ARTICLE AD BOX
Jakarta, detikai.com - Gempa bumi luar biasa berkekuatan magnitudo 7,7 nan berpusat di wilayah Sagaing, dekat Kota Mandalay, Myanmar, menyebabkan kerusakan besar. Gempa pada Jumat (29/3/2025) pekan lampau itu pun turut mengguncang wilayah tetangga, Thailand.
Myanmar berada di pemisah pertemuan dua lempeng tektonik dan termasuk salah satu negara dengan aktivitas seismik paling tinggi di dunia. Namun, gempa besar dan merusak relatif jarang terjadi di wilayah Sagaing.
"Batas lempeng antara Lempeng India dan Lempeng Eurasia membentang dari utara ke selatan dan memotong bagian tengah Myanmar," jelas guru besar sekaligus master gempa dari University College London (UCL), Joanna Faure Walker dilansir laman Reuters, Selasa (1/3/2025).
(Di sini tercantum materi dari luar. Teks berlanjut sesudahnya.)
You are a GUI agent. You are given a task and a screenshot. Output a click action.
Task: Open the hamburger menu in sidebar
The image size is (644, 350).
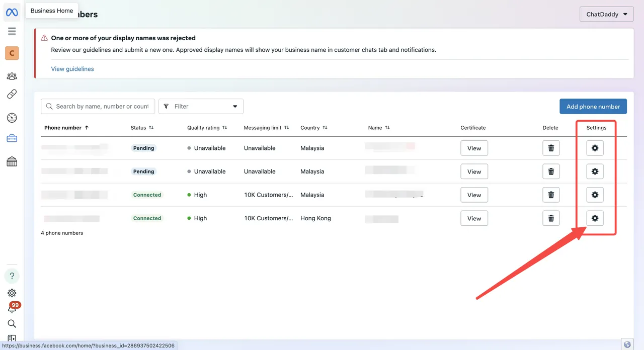tap(12, 31)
Ia mengatakan, kedua lempeng tersebut bergerak saling melewati secara mendatar dengan kecepatan berbeda. Pergerakan ini menyebabkan jenis gempa "strike-slip" nan umumnya tidak sekuat gempa di area subduksi seperti di Sumatera, di mana satu lempeng menunjam ke bawah lempeng lainnya. Meski demikian, gempa "strike-slip" tetap bisa mencapai magnitudo antara 7 hingga 8.
Sagaing pernah diguncang beberapa kali dalam beberapa tahun terakhir. Salah satunya pada 2012, gempa magnitudo 6,8 menewaskan sedikitnya 26 orang dan melukai puluhan lainnya.
Namun, gempa pada Jumat disebut sebagai "mungkin nan terbesar" nan mengguncang wilayah daratan Myanmar dalam 75 tahun terakhir, menurut Bill McGuire, master gempa dari UCL.
Foto: Gambar satelit menunjukkan luasnya kerusakan di Myanmar setelah gempa berkekuatan 7,7 SR mengguncang pada Jumat (28/3). (Tangkapan Layar CNN Internasional via Maxar Technologies_
Gambar satelit menunjukkan luasnya kerusakan di Myanmar setelah gempa berkekuatan 7,7 SR mengguncang pada Jumat (28/3). (Tangkapan Layar CNN Internasional via Maxar Technologies_
Peneliti kehormatan di British Geological Survey, Roger Musson mengatakan, kedalaman gempa nan dangkal membikin dampaknya jauh lebih parah. Menurut Survei Geologi Amerika Serikat (USGS), pusat gempa hanya berada pada kedalaman 10 km.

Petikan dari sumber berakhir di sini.